Go through the entries and copy each one exactly. Leave none out.

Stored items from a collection
----
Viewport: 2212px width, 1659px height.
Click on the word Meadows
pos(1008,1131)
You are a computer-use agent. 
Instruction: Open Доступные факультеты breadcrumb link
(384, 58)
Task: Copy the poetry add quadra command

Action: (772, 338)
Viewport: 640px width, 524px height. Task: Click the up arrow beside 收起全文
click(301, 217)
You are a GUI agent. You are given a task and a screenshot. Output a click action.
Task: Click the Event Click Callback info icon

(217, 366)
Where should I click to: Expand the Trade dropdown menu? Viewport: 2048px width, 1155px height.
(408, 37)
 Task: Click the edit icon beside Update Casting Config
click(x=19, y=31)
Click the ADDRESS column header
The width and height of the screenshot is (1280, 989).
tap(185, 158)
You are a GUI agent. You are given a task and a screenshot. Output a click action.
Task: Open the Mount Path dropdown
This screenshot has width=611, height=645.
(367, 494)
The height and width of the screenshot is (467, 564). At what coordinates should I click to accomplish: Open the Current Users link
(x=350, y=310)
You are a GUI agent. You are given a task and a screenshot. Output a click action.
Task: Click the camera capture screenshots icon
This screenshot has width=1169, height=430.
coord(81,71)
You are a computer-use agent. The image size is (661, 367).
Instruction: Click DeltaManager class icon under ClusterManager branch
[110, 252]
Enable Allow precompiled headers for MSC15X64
----
EXERCISE OUTPUT ->
Viewport: 2212px width, 1659px height.
Click on the word Meadows
pos(1008,1131)
You are a computer-use agent. 
Instruction: Open Доступные факультеты breadcrumb link
(384, 58)
Task: Copy the poetry add quadra command

Action: (772, 338)
Viewport: 640px width, 524px height. Task: Click the up arrow beside 收起全文
click(301, 217)
You are a GUI agent. You are given a task and a screenshot. Output a click action.
Task: Click the Event Click Callback info icon

(217, 366)
Where should I click to: Expand the Trade dropdown menu? Viewport: 2048px width, 1155px height.
(408, 37)
 Task: Click the edit icon beside Update Casting Config
click(x=19, y=31)
Click the ADDRESS column header
The width and height of the screenshot is (1280, 989).
tap(185, 158)
You are a GUI agent. You are given a task and a screenshot. Output a click action.
Task: Open the Mount Path dropdown
This screenshot has width=611, height=645.
(367, 494)
The height and width of the screenshot is (467, 564). At what coordinates should I click to accomplish: Open the Current Users link
(x=350, y=310)
You are a GUI agent. You are given a task and a screenshot. Output a click action.
Task: Click the camera capture screenshots icon
This screenshot has width=1169, height=430.
coord(81,71)
You are a computer-use agent. The image size is (661, 367).
Instruction: Click DeltaManager class icon under ClusterManager branch
[110, 252]
Enable Allow precompiled headers for MSC15X64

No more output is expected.